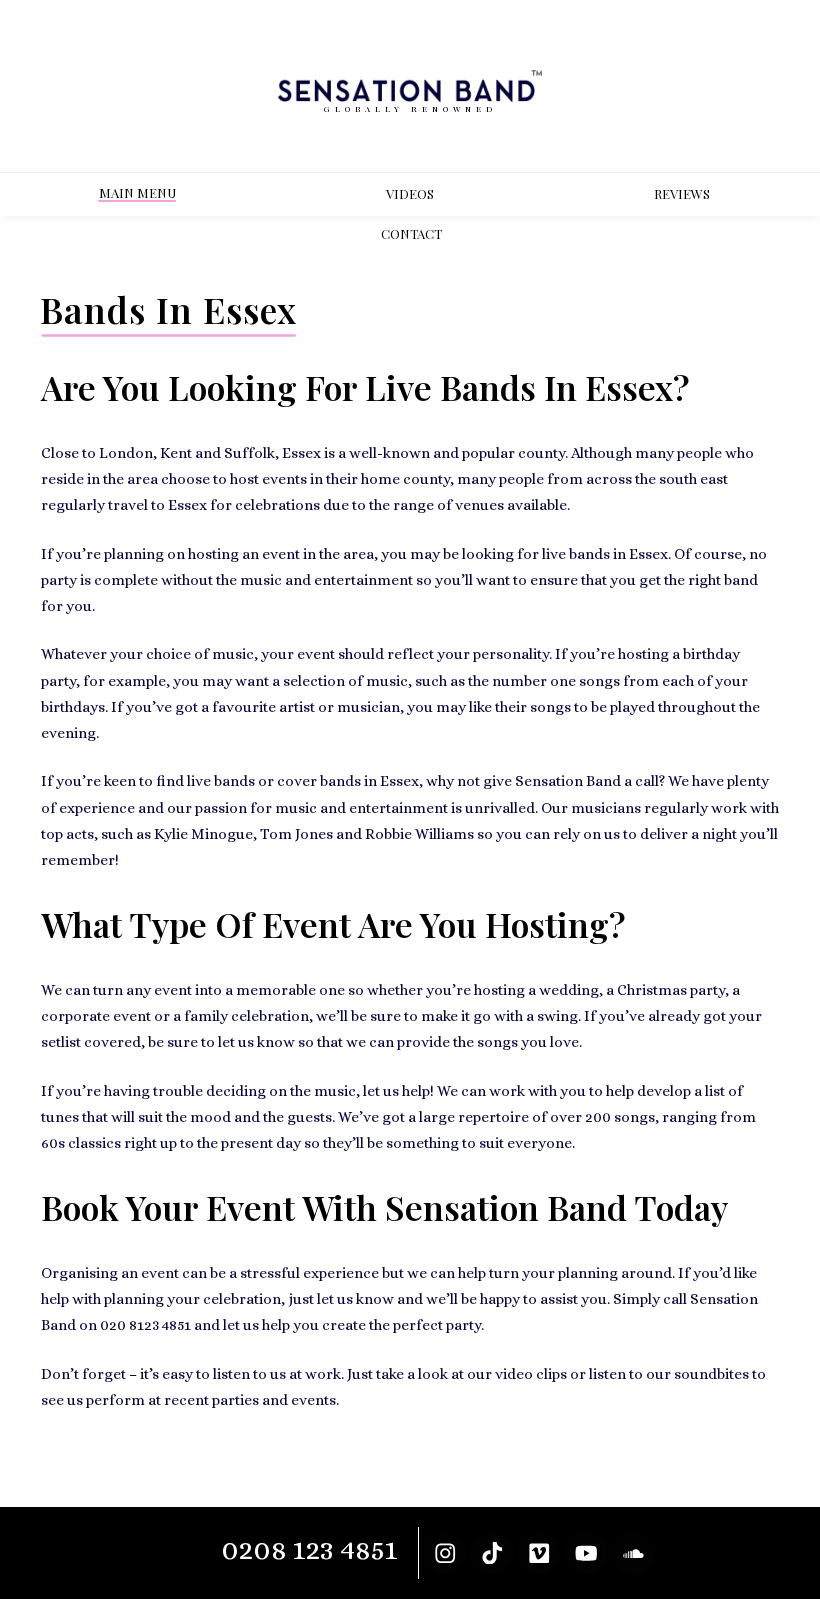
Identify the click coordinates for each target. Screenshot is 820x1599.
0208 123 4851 (309, 1549)
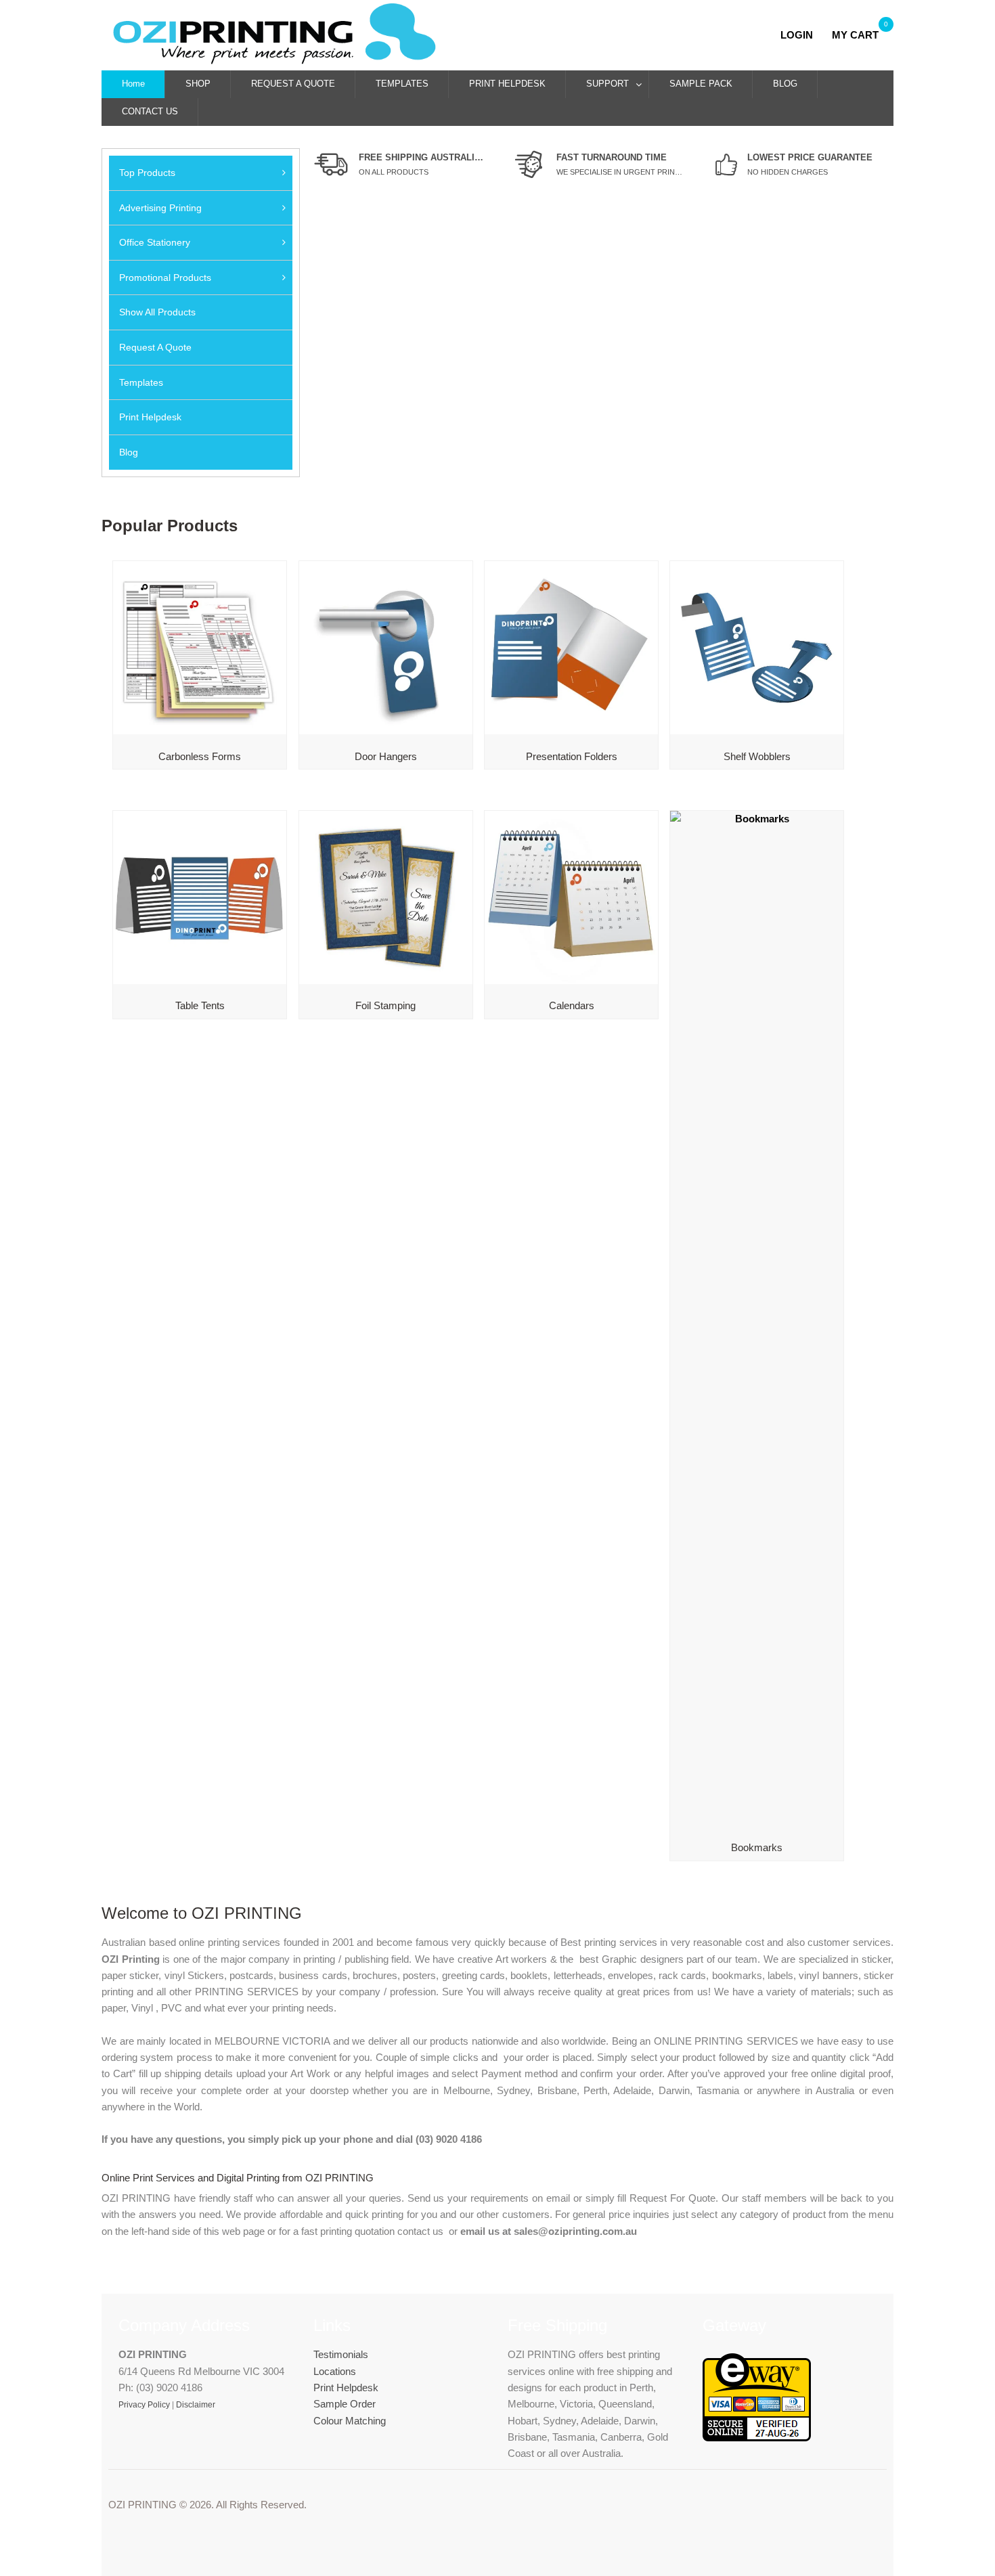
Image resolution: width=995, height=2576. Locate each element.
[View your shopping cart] (826, 35)
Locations (334, 2371)
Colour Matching (349, 2420)
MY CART (855, 35)
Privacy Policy (144, 2405)
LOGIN (800, 35)
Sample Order (344, 2404)
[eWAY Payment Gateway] (757, 2437)
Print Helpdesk (345, 2387)
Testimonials (340, 2354)
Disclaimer (195, 2405)
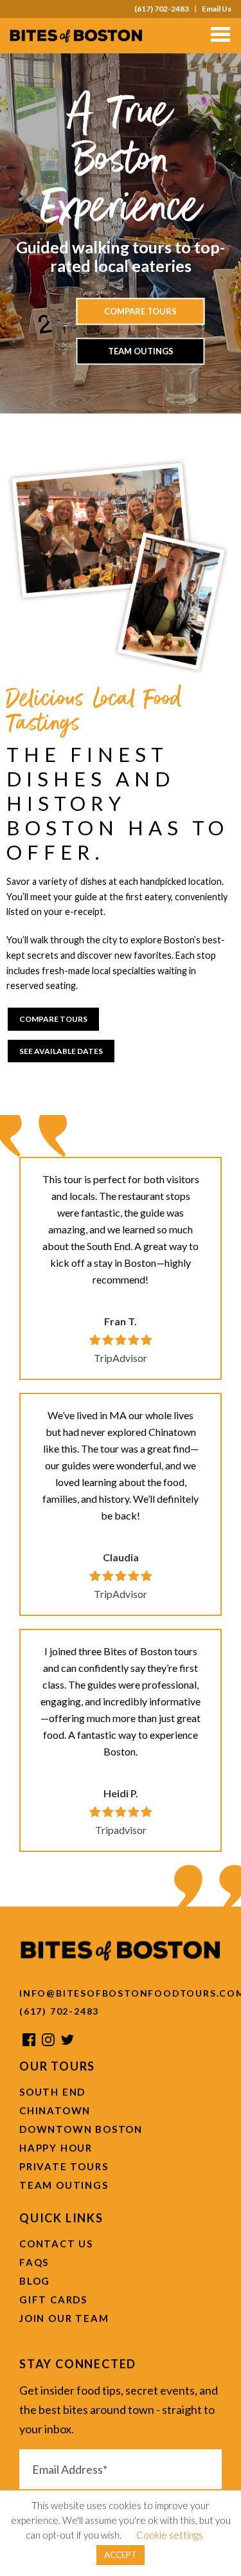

[EXERCISE AIM]:
Drop the pictures, then transcribe the lines from the one containing "Image resolution: width=995, height=2576." to the end of the data above, exactly and nothing more.

[RESPONSE TO THE EXERCISE]:
Image resolution: width=995, height=2576. Locate each element.
[View your shopping cart] (826, 35)
Locations (334, 2371)
Colour Matching (349, 2420)
MY CART (855, 35)
Privacy Policy (144, 2405)
LOGIN (800, 35)
Sample Order (344, 2404)
[eWAY Payment Gateway] (757, 2437)
Print Helpdesk (345, 2387)
Testimonials (340, 2354)
Disclaimer (195, 2405)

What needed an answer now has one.